When climate experts start with the boiling frog comparisons, the news isn’t going to be good.

Such was the case this week when Andreas Hoepner, a sustainable finance expert, joined European Commission experts, professors and financial pros for an EU-focused discussion online about the failure of corporations to report carbon emissions.

“We are equivalent to the frog in the water glass that is gradually boiled,” said Hoepner, a member of the EU technical expert group on sustainable finance and a professor of operational risk, banking and finance at University College Dublin. “We can’t jump at this stage anymore” since the easy solutions are gone. He said the only option is a disciplined greenhouse gas drawdown.

Speaking at the Sustainable Finance Innovation among European Financial Centres webinar, Hoepner said most of the world’s biggest corporations aren’t meeting their reporting requirements under the Paris Agreement. 

Investors don’t know how much carbon companies are pumping into the atmosphere, so they can’t make informed decisions or adjust their portfolios to reward companies tackling climate change and punish those that don’t.

Advocacy group 100% Climate Disclosure, citing 2016 Bloomberg data, says 21 firms worldwide report all of their emissions. Among them are AbbVie, Adidas, Microsoft, and Royal Dutch Shell.

The CO2 diet mandated by the EU and Hoepner’s task force requires investors to reduce their exposure to greenhouse gas-emitting assets by 7% every year. Emissions need to be measured accurately to make sure the goals are being met, said Hoepner. He is part of an EU group tasked with developing an investment style to help reduce greenhouse gas emissions.

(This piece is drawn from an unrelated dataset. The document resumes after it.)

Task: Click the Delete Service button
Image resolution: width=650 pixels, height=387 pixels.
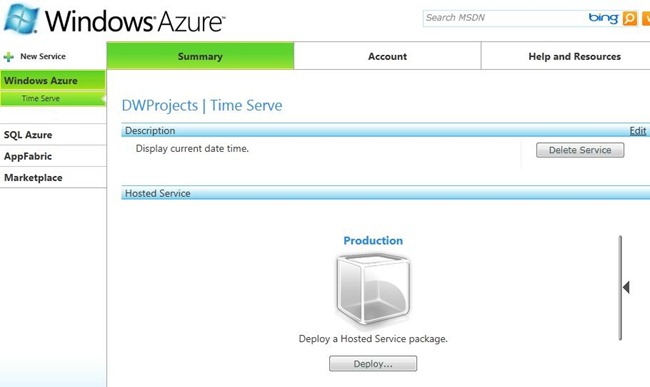Action: (x=580, y=150)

Such reductions would help take the world from 38.3 gigatons of CO2 a year to net zero in the next 30 years, by offsetting the emissions the world can’t do without in addition to carbon capture and storage.

  • Only about two dozen companies worldwide fully report the emissions they are directly responsible for, Hoepner said. Most other companies are underreporting their emissions “at least to a degree if not to a significant degree,” he said.
  • Sovereign wealth funds can exert direct influence on investments in fossil fuel companies. Ireland will sell about $332 million of shares in coal, oil, peat and gas companies. Norway is taking similar steps, but secondary investors must influence indirectly to transform fossil fuel companies as shareholders.
  • Better, more accurate reporting is needed to keep the frog from boiling.